Entries from a pointing dataset
----------------
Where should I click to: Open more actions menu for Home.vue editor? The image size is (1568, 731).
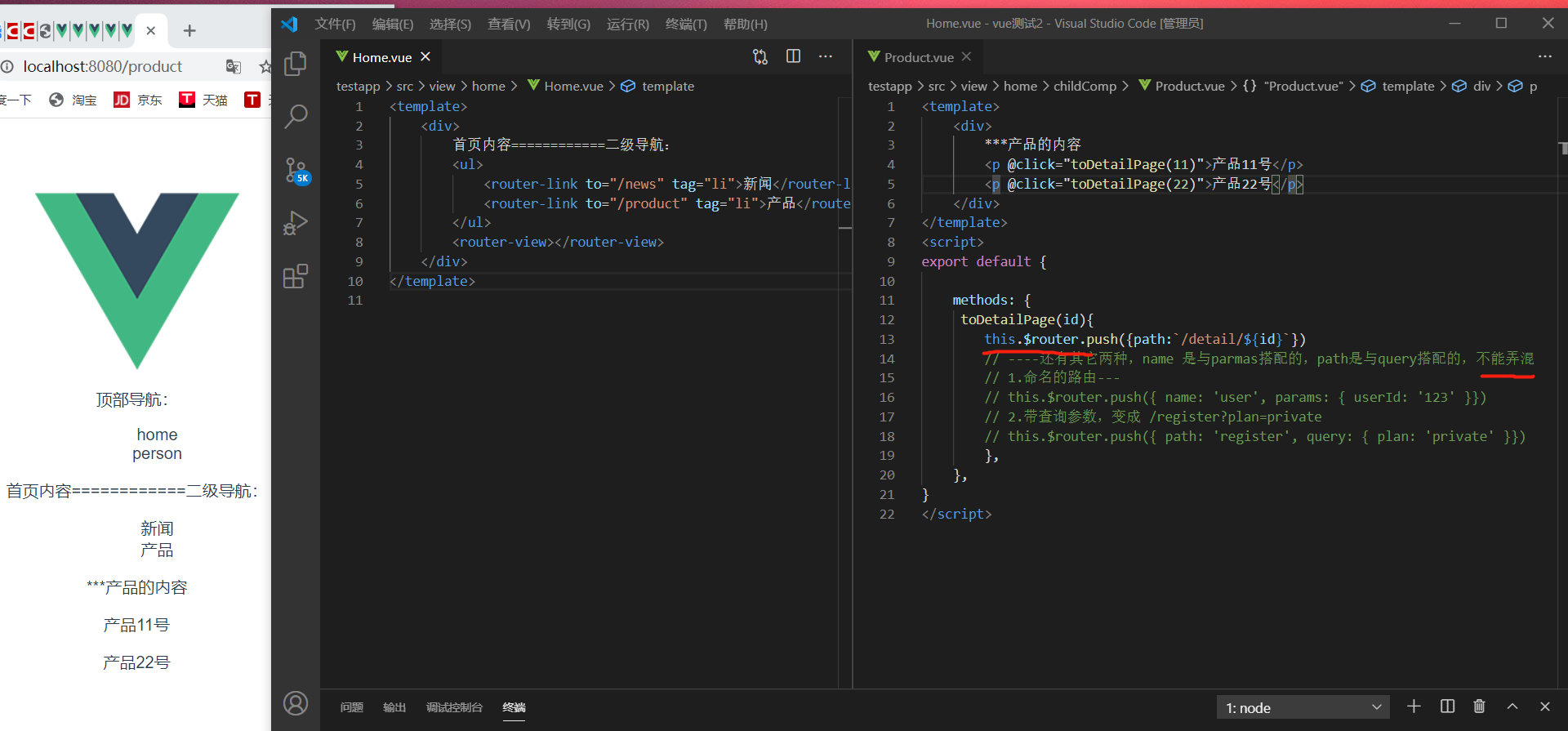(x=826, y=56)
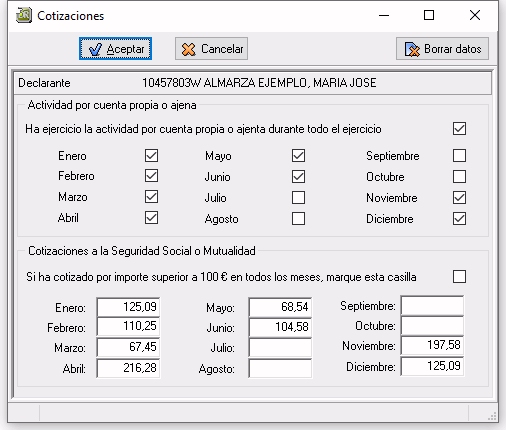Viewport: 506px width, 430px height.
Task: Click Borrar datos to clear the data
Action: pos(442,49)
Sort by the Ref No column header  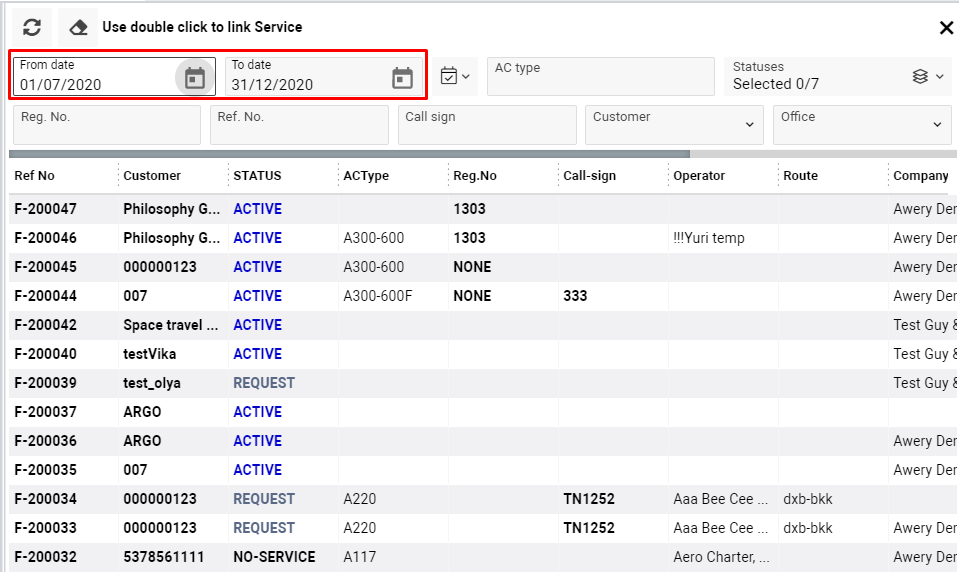point(35,176)
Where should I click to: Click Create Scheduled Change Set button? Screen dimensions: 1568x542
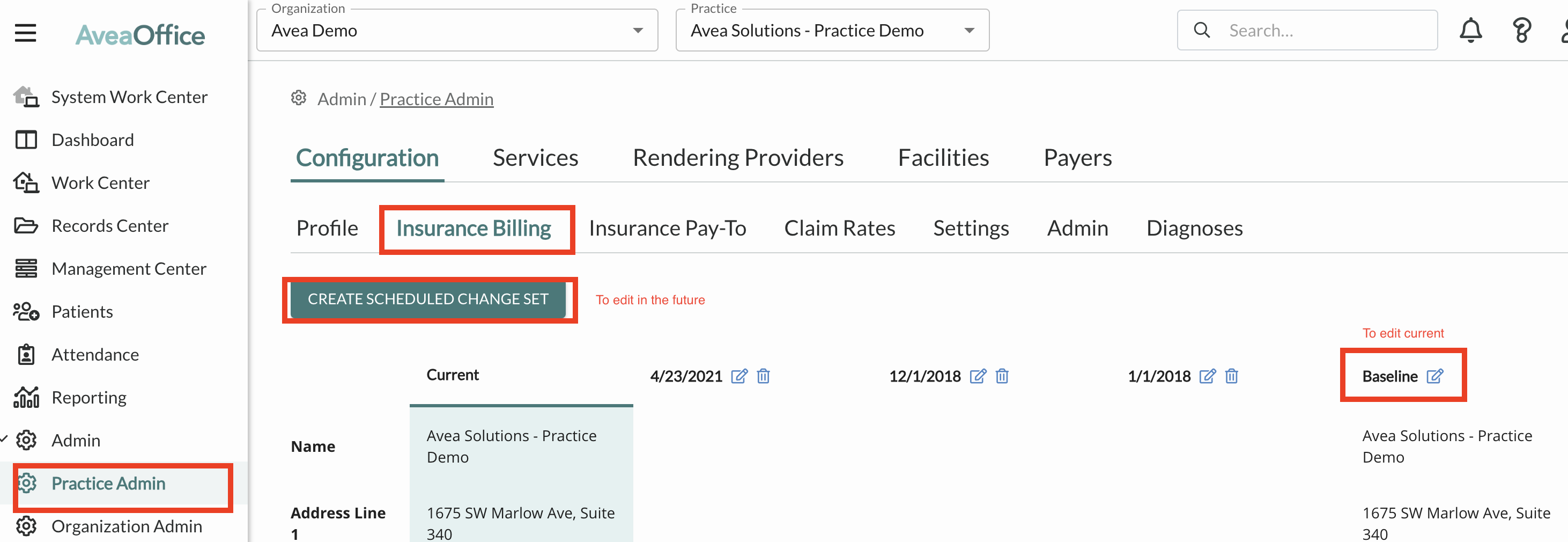pyautogui.click(x=428, y=299)
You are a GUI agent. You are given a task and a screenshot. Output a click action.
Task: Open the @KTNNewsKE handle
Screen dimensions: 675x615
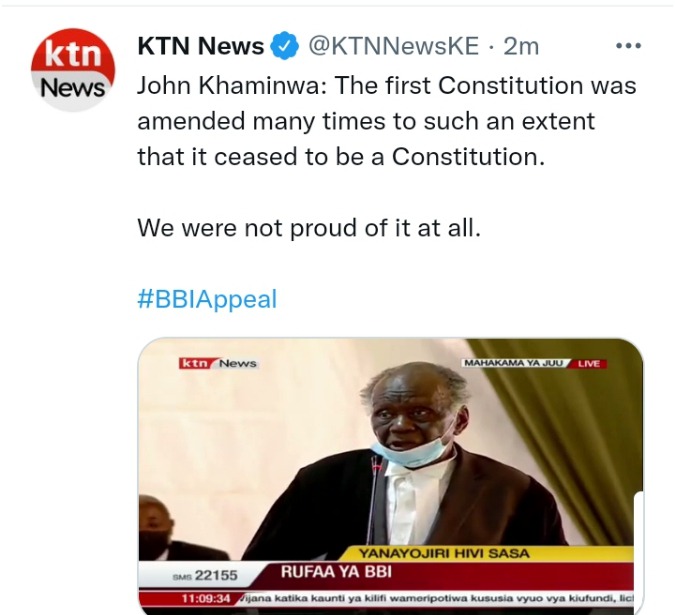click(x=393, y=46)
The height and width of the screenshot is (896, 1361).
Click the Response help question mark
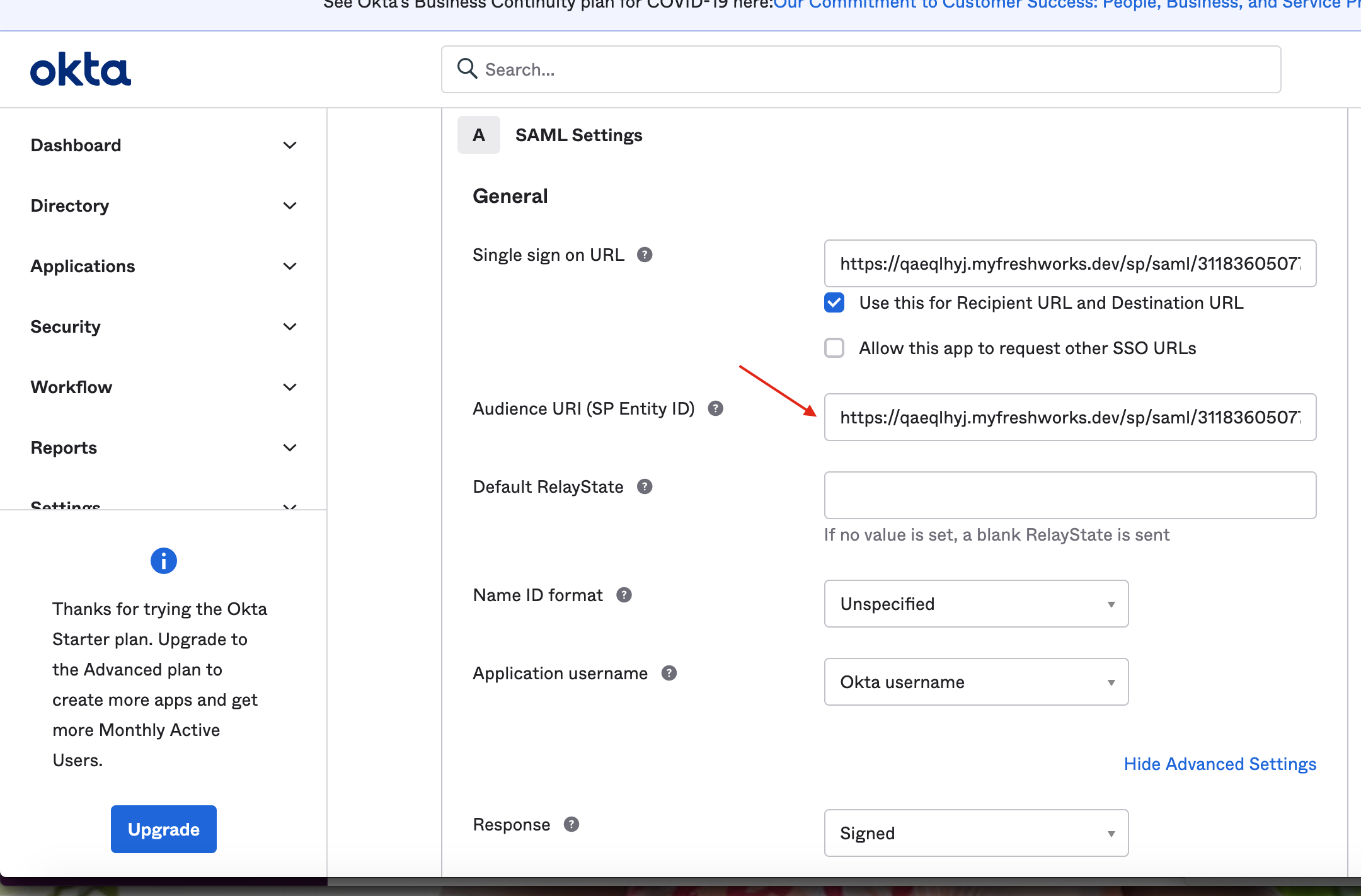click(571, 824)
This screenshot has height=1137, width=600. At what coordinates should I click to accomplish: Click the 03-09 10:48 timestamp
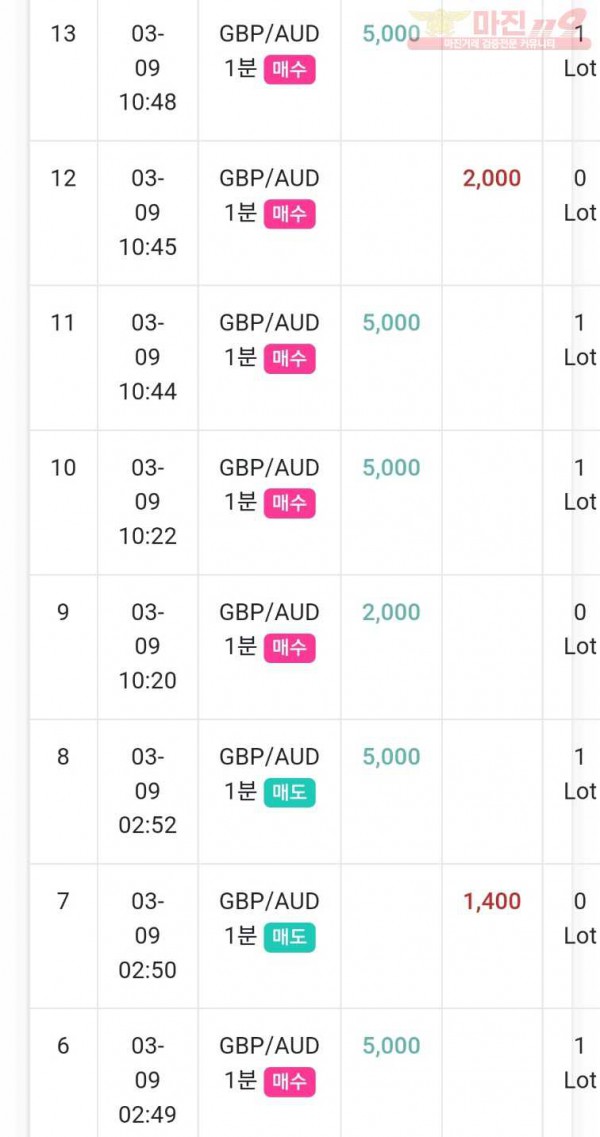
----------------
Task to complete ▸ Swap "screenshot" for "capture" in the entries, starting at the line that has "Where should I click to: Click" and continuing through the end of the entries. Leave the pictures out of your answer.

Completed exercise ▸
Where should I click to: Click Create Scheduled Change Set button? Screen dimensions: 1568x542
pyautogui.click(x=428, y=299)
You are a GUI agent. You are given a task and a capture. Output a click action.
Task: Open the @KTNNewsKE handle
Screen dimensions: 675x615
click(x=393, y=46)
The height and width of the capture is (896, 1361).
Click the Response help question mark
click(571, 824)
This capture has height=1137, width=600. At what coordinates should I click to accomplish: Click the 03-09 10:48 timestamp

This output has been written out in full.